## READING PASSAGE
====
Entity Planning Considerations For Family Business

I attended a valuation seminar in September 2015. One of the main topics addressed was what the IRS is planning to do with proposed regulations to eliminate the discounts for certain family businesses that would be subject to estate tax. The speaker mentioned that the date when the proposed regulation would actually be issued is still up in the air from sometime in September 2015 to maybe never. However, please keep reading below regarding restrictions designed to restrict transfers of business interest.

I am currently drafting different family business documents dealing with transfer restrictions among shareholder, partners and members depending upon whether or not the family business owner’s estate will eventually be subject to estate tax or not. In 2015, the estate and gift tax is $5.430 million for an individual and $10.86 million for a couple.

Buy sell provisions are very common in closely held businesses to control the transfer of shares of stock, partnership and or membership interests depending upon the business entity used by the owner(s). They typically are used to determine the value of the transferred interest based upon various types of formula clauses when a transfer occurs based upon either a lifetime event or at death.
====
In the family business planning text, when did the writer attend the valuation seminar?

## SUPPLIED MATERIAL
====
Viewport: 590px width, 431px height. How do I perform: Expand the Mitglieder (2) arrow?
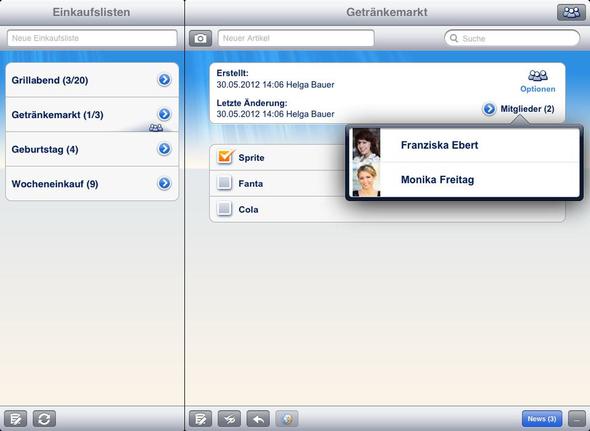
====
## THE SOLUTION
September 2015